Tekst do przeczytania -
———

NOWE POSTY | NOWE TEMATY | POPULARNE | STAT | RSS | KONTAKT | REJESTRACJA | Login: Hasło: rss dla

HOME » WARZECHA DEMASKUJE PROFESORÓW

Przejdz do dołu stronyStrona: 1 / 1    strony: [1]

Warzecha demaskuje profesorów

  
marcus
11.06.2014 20:13:20
poziom najwyższy i najjaśniejszy :-)



Grupa: Użytkownik

Posty: 2112 #1862967
Od: 2014-5-4
Obrazek
Czym się kończy zadawanie z takimi egzemplarzami jak Łukasz Warzecha mogą się od wczoraj przekonać profesorowie Krasnodębski, Thompson, Staniszkis i Zybertowicz. Otóż napisał pan Łukasz w portalu „W polityce” tekst pod tytułem „Czy naprawdę chcemy, żeby Marysia Sokołowska zajęła miejsce profesorów Krasnodębskiego, Thompson, Staniszkis, Zybertowicza…?”.

To jest moim zdaniem koniec. Łukasz Warzecha nie dość, ze zdemaskował intencje środowiska, które i tak były od dłuższego czasu czytelne, no ale teraz są już czytelne dla wszystkich, to jeszcze obnażył słabość tego środowiska.

———

Dane -
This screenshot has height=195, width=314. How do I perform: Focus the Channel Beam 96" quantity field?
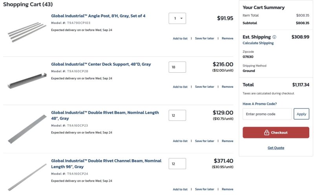pyautogui.click(x=177, y=164)
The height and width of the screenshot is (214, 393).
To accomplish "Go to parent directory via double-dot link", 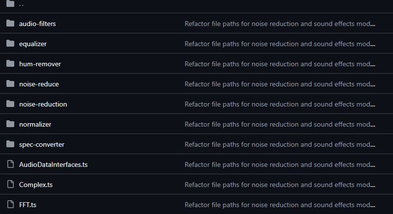I will pyautogui.click(x=21, y=4).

———

Treść polecenia A -
Podaj nazwiska wszystkich profesorów, o których mowa w tekście do przeczytania.
Treść polecenia B -
W jakim portalu ukazał się artykuł Łukasza Warzechy, o którym mowa w tekście do przeczytania?

Odpowiedź A -
Są to profesorowie Krasnodębski, Thompson, Staniszkis i Zybertowicz.

Odpowiedź B -
Artykuł ukazał się w portalu „W polityce”.